Конец реплики потонул в возгласах зевак. Вскоре до меня донеслось:
«…В соответствии с военным положением приговор вступает в силу незамедлительно. Трепещите, враги Якоря!»
Лицо Вэнс сменилось белой заставкой. Когда экран снова ожил, сердце у меня ушло в пятки.
Но сразил меня не палач и не золотой меч, занесенный для удара, а мужчина на плахе. Против обыкновения, его черты не скрывал капюшон. Руки были скованны за спиной. С нашей последней встречи он постарел на добрый десяток лет, глаза налились кровью, лицо заросло щетиной, в волосах блестела седина.
Внизу экрана появилась бегущая строка: «КАЗНЬ КОЛИНА МАХОУНИ, ПОСОБНИКА ПАРАНОРМАЛОВ И ПРЕДАТЕЛЯ».
Внезапно сработал инстинкт самосохранения. Только не кричи! Крик выдаст тебя с головой. Остальным плевать на Койлина О’Матуну, он же Колин Махоуни.
Ник что-то говорил, тряс меня за плечи, однако я не могла отвести взгляд от сурового, изборожденного морщинами лица на экране. Отчетливо видела каждую капельку пота, каждое шевеление губ, словно сама стояла у ворот висельников в ожидании удара.
В последнее время мы с отцом не ладили. Сколько раз он отказывал мне в поддержке, сколько раз отворачивался, когда я так тянулась к нему. Однако теперь меня захлестнули дочерние чувства. Вспомнилось, как накануне отъезда из Ирландии, одиннадцать лет назад (целую вечность!), он вынес меня в поле, озаренное вспышками бесчисленных метеоров.
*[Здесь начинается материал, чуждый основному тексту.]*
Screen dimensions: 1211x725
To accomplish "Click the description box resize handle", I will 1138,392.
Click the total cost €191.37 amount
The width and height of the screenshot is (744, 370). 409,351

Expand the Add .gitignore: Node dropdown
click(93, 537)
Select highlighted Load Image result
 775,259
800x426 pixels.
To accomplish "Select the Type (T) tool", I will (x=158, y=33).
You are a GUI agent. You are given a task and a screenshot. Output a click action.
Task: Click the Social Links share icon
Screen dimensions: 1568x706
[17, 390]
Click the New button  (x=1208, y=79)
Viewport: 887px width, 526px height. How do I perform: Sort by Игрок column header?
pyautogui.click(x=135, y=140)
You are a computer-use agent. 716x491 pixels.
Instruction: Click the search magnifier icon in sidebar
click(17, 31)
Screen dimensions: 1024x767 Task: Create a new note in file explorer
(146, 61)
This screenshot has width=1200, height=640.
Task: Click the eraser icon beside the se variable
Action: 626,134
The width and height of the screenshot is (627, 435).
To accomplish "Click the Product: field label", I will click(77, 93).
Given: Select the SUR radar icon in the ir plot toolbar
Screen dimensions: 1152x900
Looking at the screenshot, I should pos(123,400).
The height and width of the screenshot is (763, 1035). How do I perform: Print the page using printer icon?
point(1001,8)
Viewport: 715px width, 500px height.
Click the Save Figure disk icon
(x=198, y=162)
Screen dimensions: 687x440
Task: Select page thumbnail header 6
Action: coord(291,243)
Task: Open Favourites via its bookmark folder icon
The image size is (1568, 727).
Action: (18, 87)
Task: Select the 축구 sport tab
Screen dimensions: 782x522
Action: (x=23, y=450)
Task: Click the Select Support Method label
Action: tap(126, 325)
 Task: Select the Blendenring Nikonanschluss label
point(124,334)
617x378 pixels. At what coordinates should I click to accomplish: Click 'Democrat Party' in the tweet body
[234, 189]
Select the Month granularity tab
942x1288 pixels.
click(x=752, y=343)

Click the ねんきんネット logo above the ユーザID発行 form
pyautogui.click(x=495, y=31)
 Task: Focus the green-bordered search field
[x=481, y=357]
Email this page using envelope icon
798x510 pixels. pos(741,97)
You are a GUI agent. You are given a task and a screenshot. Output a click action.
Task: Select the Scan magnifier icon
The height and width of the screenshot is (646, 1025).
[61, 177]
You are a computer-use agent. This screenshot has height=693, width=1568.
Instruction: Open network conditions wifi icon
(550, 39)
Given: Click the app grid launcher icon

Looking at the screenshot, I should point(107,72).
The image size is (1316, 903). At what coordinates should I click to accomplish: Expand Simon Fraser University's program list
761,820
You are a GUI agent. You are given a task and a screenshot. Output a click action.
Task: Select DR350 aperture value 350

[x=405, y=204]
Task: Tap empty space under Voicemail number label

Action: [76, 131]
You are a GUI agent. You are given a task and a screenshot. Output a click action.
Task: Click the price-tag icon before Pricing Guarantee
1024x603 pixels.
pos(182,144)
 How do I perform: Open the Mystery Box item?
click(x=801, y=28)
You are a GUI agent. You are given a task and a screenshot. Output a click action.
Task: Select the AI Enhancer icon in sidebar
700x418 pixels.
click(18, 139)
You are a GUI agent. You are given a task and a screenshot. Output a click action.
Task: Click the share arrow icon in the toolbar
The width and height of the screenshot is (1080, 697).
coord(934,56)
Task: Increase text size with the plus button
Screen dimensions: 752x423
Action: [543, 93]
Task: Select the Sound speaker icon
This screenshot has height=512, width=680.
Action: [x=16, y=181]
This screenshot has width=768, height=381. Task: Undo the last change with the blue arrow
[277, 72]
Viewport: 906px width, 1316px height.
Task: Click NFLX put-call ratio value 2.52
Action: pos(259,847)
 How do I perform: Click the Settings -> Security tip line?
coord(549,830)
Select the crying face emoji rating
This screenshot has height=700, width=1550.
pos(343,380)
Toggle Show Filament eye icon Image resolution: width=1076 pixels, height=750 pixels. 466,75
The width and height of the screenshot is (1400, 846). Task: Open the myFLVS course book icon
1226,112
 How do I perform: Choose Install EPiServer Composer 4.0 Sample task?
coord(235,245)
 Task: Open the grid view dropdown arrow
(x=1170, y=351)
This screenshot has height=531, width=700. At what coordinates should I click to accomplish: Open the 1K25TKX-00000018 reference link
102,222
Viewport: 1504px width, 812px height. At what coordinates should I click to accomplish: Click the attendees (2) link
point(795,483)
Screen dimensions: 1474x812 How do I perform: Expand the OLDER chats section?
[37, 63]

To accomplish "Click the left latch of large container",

Откуда-то из недр сознания всплыли давно забытые слова:
«Смотри, пчелка. Смотри, – с непонятной тоской проговорил отец. – Небо рушится».
Когда меч опустился, я не закрыла глаза.
Пейдж Махоуни приняла воздаяние.
Не помню, как мы добрались до берлоги. В памяти сохранилось покалывание в языке, ощущение полета. Сквозь проблески сознания мысли вертелись рубиново-золотым хороводом, сменяясь терновым лабиринтом, откуда нет выхода. Во мраке бабушка вдруг запела колыбельную на ирландском. Я хотела окликнуть ее, но слова застыли на губах, их крылья беспомощно повисли. Очнулась я на кушетке под одеялом, в камине тлели угли, бессильные отогнать холод, сковавший меня изнутри.